Эпштейн очень точно (и не без приятной самоиронии, в целом не свойственной его нынешней книге – предельно серьезной и местами избыточно аффектированной) описывает, каким они с женой представляли своего ребенка до его рождения. Несмотря на то что все прочили им дочку, будущие родители были уверены, что непременно родится мальчик. Причем мальчик этот будет совсем другим, не таким, как они, – им виделся тонкий отрок с худощавым лицом и большими внимательными глазами, чуткий и в то же время немного отстраненный. Каким образом у них – крепких, деятельных и круглолицых – явится на свет такое чудо, ни мать, ни отец не задумывались.
И вот – маленькая Оля: пухлая, щекастая, вечно чем-то занятая, очень похожая на маму с папой, а кроме того, разумеется, девочка. Вместо ожидаемой и понятной отцовской фрустрации (сам Эпштейн признает, что отцу естественно хотеть сына, который станет свидетельством его мужественности и символической «победы» над женской природой матери, а любому родителю свойственно мечтать о ребенке, лишенном родительских слабостей и недостатков) это событие запускает привычный уже процесс рефлексии. Глаза автора традиционно обращаются зрачками в душу: «Может быть, ребенок для того и дается, чтобы мы, недовольные собой, вдруг сумели бы полюбить себя, точнее, полюбить в ребенке то свое, что мы в себе не любим.
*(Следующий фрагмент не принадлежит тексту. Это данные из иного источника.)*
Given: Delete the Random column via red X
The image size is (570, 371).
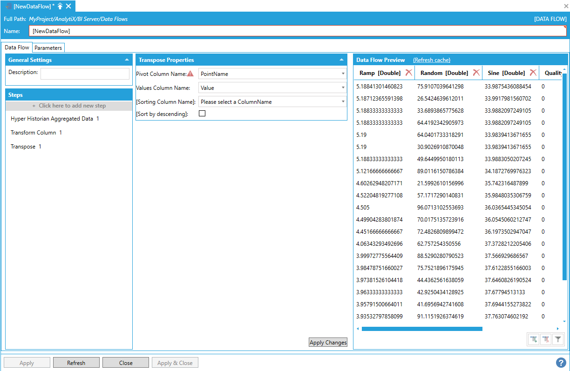Looking at the screenshot, I should pyautogui.click(x=476, y=73).
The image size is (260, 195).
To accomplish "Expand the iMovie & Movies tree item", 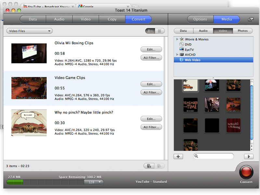I will [x=177, y=39].
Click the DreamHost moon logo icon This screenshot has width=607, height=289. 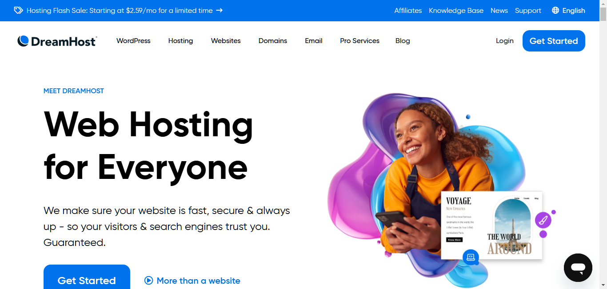(x=23, y=41)

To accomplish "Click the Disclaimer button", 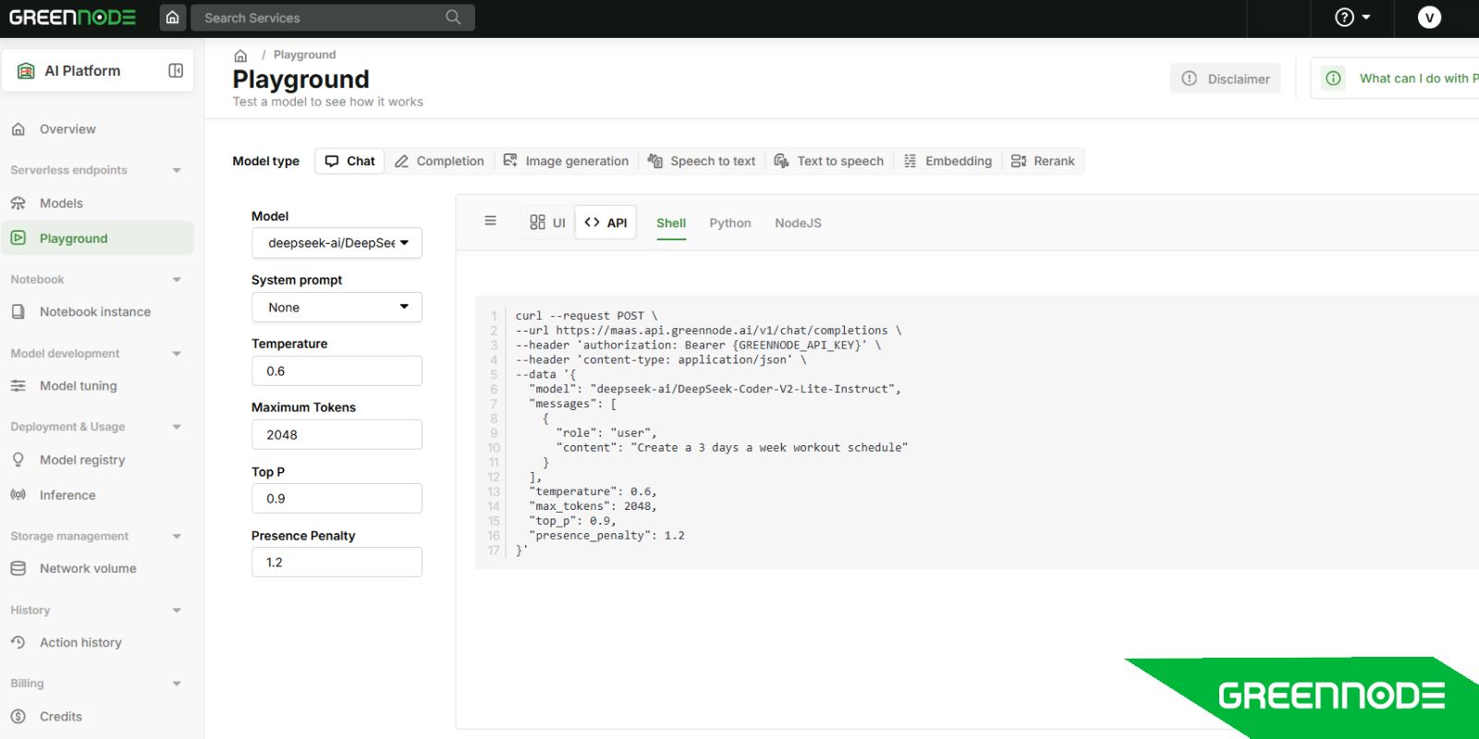I will tap(1225, 79).
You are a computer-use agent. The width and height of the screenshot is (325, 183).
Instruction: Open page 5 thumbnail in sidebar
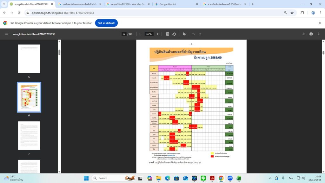29,59
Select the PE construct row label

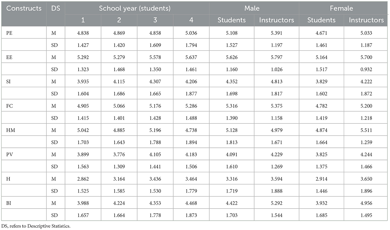(9, 33)
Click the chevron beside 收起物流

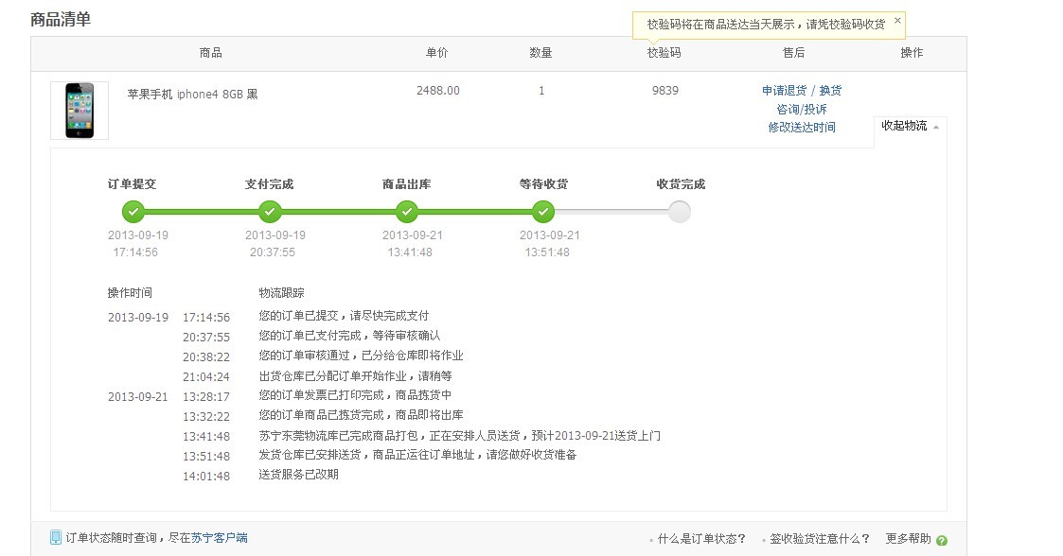[936, 126]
Хорошо ли это – любить себя и свое? Не гордыня ли? Теперь я думаю, что гордыня – это НЕ любить себя, каков есть, роптать на Бога, взывая к лучшим дарам, иной участи».
Таким образом, ребенок, помимо некоторой объективной, необсуждаемой ценности, наделяется еще и ценностью субъективной – слившись с родительской душой, он гармонизирует личность отца или матери и примиряет их с самими собой. И чем крепче эта связь, чем дольше она длится, тем более полным и осмысленным становится родительское существование. Неслучайно в тот момент, когда связь с Олей ослабевает (это происходит в тот момент, когда дочь начинает ходить и говорить, обретая, по версии Эпштейна, собственную, а не общую с родителями душу), автор с женой задумываются о втором ребенке. И сколь бы пространны ни были уверения, что это делается в том числе и для блага Оли (она уже родилась дочерью – теперь пусть родится сестрою), трудно отделаться от ощущения, что родители просто хотят вновь испытать чувство, которое подросшая девочка им подарить уже не может.